Transcribe only part of the material below: the lines from the one containing "How do I perform: Click the Отмена button?" through the one containing "You are a computer-use agent. Viewport: 725px", inclusive, exactly as written.
##########
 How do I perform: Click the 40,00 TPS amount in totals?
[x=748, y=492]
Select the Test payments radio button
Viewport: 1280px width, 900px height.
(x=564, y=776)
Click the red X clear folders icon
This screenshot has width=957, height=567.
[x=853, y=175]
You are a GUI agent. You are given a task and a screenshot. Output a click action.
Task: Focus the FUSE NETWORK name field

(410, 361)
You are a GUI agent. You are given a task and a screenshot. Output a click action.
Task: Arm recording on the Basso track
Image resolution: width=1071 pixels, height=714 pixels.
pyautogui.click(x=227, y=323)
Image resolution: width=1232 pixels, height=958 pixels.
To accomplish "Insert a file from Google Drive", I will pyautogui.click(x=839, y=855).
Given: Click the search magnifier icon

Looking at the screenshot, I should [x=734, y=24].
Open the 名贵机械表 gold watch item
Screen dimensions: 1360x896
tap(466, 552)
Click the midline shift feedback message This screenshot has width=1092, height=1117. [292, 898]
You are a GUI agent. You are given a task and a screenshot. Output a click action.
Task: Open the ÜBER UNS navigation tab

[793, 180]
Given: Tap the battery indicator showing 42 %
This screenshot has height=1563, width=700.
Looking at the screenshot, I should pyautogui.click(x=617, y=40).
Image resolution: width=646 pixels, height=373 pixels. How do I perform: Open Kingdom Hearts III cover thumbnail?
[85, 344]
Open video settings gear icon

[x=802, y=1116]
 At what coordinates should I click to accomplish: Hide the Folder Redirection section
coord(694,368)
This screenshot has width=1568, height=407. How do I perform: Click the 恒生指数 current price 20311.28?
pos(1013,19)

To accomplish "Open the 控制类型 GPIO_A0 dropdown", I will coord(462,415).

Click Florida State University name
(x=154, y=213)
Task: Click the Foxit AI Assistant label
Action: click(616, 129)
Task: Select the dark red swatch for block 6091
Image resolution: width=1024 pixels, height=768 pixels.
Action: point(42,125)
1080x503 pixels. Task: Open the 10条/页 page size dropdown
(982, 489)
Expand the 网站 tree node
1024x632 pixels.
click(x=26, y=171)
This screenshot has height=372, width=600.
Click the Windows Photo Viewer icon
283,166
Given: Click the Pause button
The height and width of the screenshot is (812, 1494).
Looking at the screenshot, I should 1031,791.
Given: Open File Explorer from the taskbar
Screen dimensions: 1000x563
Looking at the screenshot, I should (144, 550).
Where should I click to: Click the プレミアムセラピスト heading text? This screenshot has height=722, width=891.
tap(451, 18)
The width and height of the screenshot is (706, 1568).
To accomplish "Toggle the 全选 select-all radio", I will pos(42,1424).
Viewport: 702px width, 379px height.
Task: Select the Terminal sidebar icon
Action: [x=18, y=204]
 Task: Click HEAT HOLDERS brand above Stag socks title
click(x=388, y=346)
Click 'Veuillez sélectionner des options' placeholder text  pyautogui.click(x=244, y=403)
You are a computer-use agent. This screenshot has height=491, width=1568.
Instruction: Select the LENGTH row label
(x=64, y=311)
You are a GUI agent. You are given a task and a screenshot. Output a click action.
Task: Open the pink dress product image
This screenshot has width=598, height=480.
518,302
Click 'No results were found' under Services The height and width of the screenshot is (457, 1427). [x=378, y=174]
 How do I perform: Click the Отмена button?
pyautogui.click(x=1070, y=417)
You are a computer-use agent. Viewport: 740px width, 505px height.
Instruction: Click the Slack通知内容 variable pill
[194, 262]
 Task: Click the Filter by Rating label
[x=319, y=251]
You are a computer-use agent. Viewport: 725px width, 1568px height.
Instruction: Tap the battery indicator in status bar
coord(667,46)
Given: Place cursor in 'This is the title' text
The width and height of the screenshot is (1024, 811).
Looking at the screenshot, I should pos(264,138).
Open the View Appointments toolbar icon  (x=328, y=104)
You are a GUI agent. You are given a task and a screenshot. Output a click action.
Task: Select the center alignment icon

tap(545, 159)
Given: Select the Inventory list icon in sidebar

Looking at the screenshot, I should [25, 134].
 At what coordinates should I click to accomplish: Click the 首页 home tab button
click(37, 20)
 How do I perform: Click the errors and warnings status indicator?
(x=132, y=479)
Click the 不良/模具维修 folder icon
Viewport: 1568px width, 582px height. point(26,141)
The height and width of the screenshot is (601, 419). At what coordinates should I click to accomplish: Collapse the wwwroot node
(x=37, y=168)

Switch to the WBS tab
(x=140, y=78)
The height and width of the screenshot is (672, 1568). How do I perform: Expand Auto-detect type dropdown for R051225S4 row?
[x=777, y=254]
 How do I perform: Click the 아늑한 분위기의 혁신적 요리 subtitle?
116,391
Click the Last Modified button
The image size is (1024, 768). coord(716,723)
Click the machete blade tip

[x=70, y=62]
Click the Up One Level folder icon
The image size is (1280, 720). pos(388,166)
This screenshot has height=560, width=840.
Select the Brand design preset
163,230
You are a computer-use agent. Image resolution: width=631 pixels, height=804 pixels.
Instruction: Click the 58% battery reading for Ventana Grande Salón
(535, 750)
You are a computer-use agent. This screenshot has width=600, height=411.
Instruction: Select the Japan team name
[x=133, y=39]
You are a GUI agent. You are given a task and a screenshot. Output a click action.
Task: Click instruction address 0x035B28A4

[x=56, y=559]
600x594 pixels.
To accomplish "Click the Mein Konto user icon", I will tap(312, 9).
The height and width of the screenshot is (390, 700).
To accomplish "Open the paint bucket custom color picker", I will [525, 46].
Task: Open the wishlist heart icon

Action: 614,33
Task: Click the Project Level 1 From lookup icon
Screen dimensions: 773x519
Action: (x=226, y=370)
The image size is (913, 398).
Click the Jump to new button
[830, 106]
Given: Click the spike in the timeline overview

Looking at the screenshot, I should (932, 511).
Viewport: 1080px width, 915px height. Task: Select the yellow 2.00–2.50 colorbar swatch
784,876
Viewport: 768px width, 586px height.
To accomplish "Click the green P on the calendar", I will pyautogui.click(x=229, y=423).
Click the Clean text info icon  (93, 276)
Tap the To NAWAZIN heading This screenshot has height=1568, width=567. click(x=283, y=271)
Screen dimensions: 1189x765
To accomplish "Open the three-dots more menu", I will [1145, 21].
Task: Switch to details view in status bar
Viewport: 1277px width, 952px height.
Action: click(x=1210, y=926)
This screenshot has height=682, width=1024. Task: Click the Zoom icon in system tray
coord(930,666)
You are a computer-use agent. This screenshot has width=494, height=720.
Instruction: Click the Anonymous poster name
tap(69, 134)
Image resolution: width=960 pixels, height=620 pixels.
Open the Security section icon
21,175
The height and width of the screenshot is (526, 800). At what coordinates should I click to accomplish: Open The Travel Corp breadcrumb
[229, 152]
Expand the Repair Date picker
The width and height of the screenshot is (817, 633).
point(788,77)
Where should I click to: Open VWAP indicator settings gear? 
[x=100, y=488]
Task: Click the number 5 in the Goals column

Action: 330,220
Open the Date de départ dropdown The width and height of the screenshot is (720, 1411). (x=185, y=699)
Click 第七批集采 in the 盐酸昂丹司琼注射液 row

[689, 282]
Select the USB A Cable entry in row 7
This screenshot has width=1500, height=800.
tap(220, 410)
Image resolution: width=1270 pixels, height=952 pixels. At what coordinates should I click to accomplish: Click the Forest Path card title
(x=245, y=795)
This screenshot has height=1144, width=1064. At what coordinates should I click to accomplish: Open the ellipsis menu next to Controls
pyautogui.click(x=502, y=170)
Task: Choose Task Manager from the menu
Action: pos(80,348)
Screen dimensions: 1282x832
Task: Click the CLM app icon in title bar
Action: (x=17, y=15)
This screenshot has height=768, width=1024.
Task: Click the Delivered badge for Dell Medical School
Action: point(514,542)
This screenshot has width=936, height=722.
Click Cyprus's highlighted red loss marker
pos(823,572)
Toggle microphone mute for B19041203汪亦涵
##########
▶ Task solution
 How do I perform: Click the Отмена button?
pyautogui.click(x=1070, y=417)
You are a computer-use agent. Viewport: 740px width, 505px height.
Instruction: Click the Slack通知内容 variable pill
[194, 262]
 Task: Click the Filter by Rating label
[x=319, y=251]
You are a computer-use agent. Viewport: 725px width, 1568px height.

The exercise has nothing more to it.